Three major players:
Influenza A viruses:
- Undergo genetic drift to cause seasonal epidemics.
- Genetic shift in influenza A viruses is responsible for global pandemics.
- Can infect humans and other animals.
- Transmission: air-borne respiratory droplets. These can be inhaled directly or may be initially picked up by the hands from contaminated surfaces then spread by touching the facial area.
- Signs and Symptoms: After a 24-48 hour incubation period, sudden onset of illness characterized by fever, mylagias, headache, sore throat, and cough. People usually recover spontaneously after 4-7 days, though bacterial pneumonia is a serious complication that increases duration and severity of illness.

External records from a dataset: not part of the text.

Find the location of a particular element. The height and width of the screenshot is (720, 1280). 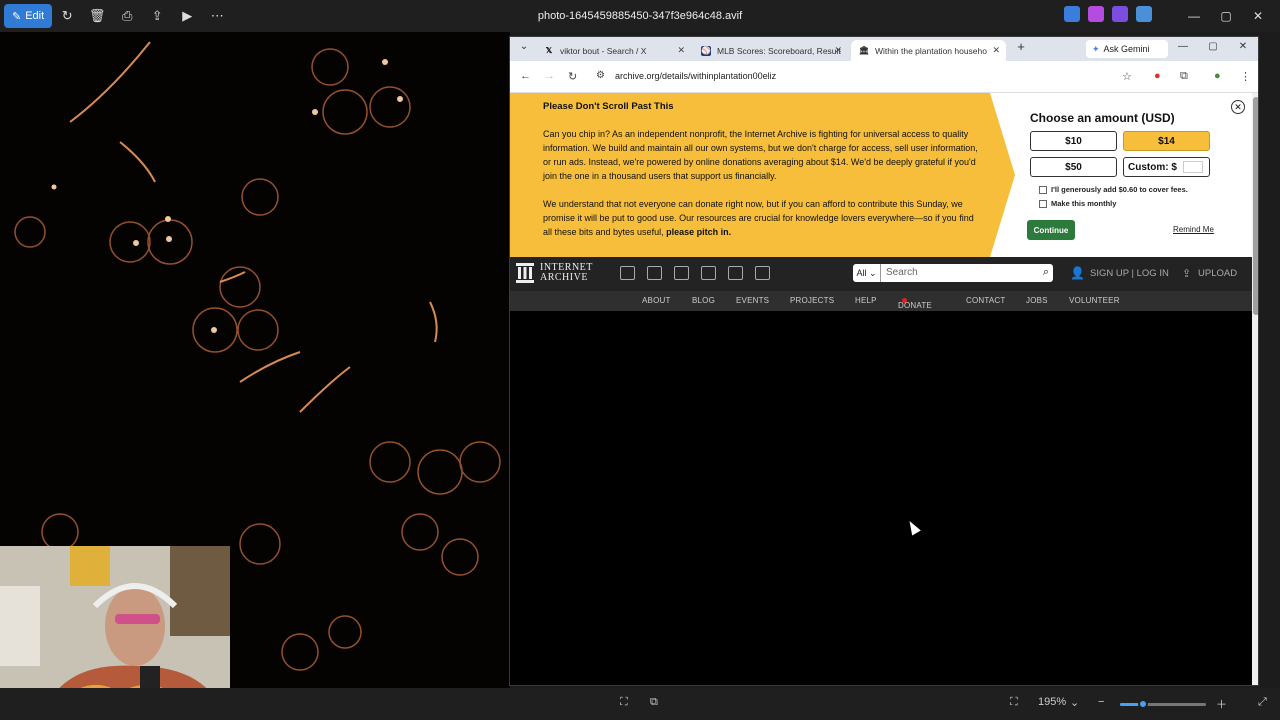

nav-contact: CONTACT is located at coordinates (986, 300).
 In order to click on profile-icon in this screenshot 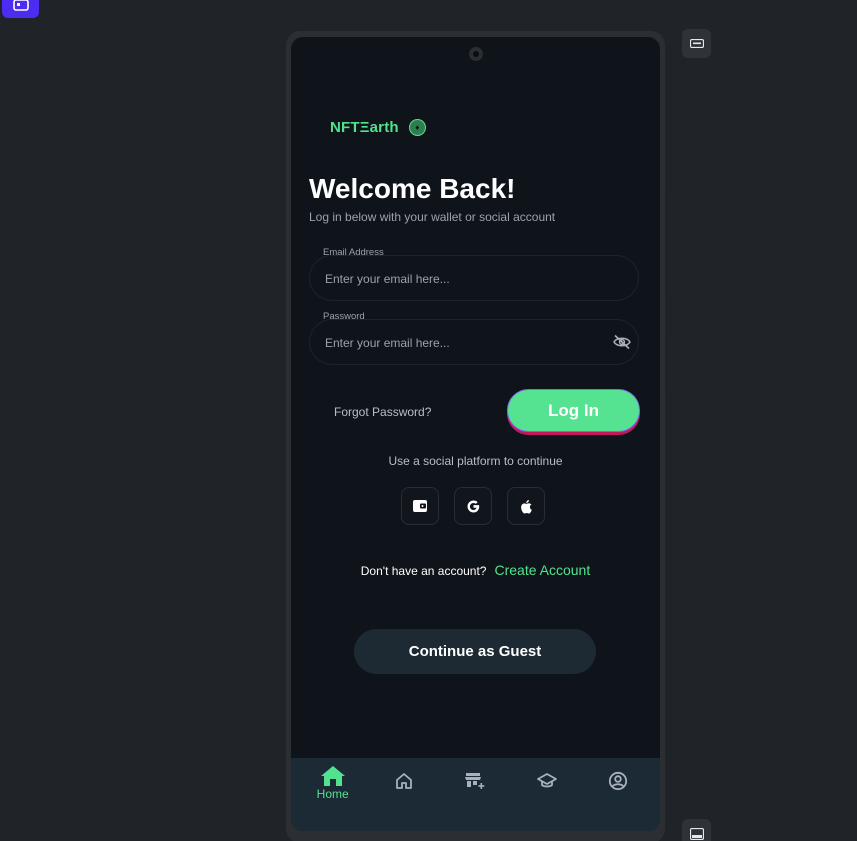, I will do `click(618, 781)`.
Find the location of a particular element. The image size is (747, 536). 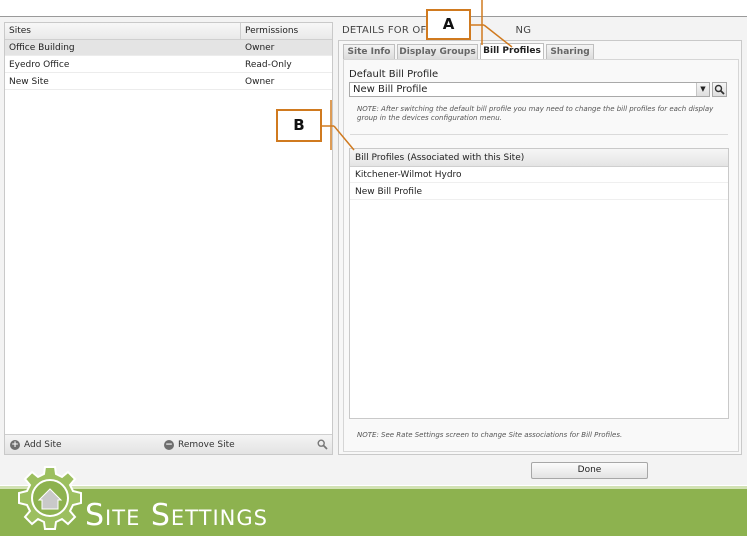

callout-b: B is located at coordinates (299, 126).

- Prevention: vaccination and chemoprophylaxis
- Treatment: adamantanes
Influenza B viruses:
- Infection limited to humans
- Does not cause pandemic disease
- Undergo genetic drift more slowly than infleunza A viruses, but they still have epidemic potential. Influenza B epidemics are generally less severe than those caused by type A.
- Transmission: same as influenza A
- Signs and Symptoms: same as influenza A with the additional complication of Reye’s syndrome.
- Prevention: vaccination
- Treatment: neuraminidase inhibitors
Influenza C viruses:
- Infect humans only
- Cause mild respiratory tract infections.
- Are not responsible for serious disease or outbreaks.
Antibody produced by the body’s immune response to one type or subtype (within influenza A) of influenza gives limited or no protection against other types or subtypes.